Requirement → The material below holds pictures; leave them out and reproduce exactly the lines from the one with "You are a computer-use" through the one with "This screenshot has width=485, height=386.", inclusive.

Records supplied →
------------------------------------------------------------
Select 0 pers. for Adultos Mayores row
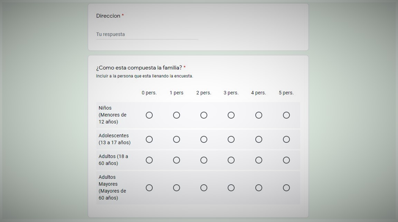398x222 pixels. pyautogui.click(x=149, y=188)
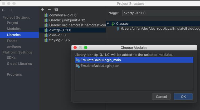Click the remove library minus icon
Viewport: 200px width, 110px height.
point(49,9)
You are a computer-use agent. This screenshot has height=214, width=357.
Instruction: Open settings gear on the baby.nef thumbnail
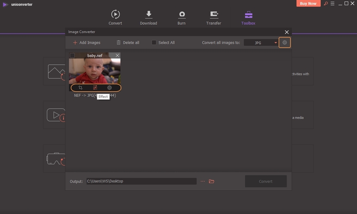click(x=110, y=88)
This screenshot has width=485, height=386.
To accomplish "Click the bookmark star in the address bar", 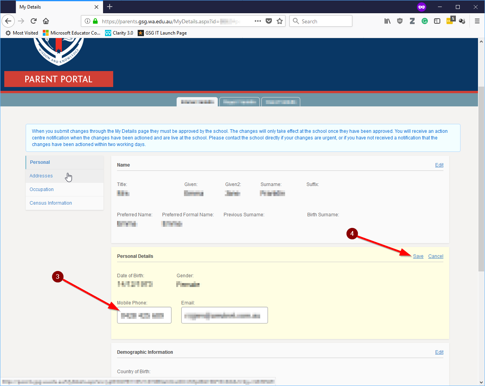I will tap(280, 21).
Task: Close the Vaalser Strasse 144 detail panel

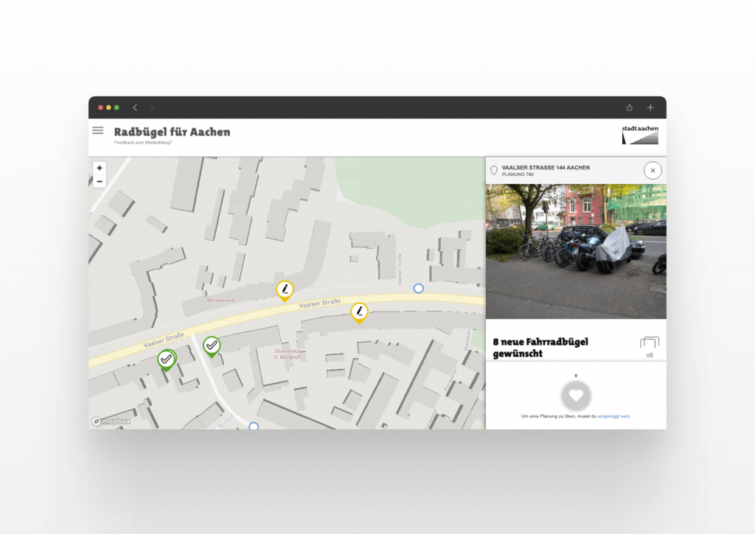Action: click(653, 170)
------------------------------------------------------------
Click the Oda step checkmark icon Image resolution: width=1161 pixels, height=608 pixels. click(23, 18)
------------------------------------------------------------
Answer space →
You are a computer-use agent. This screenshot has height=214, width=357.
Instruction: Open settings gear on the baby.nef thumbnail
click(x=110, y=88)
This screenshot has width=485, height=386.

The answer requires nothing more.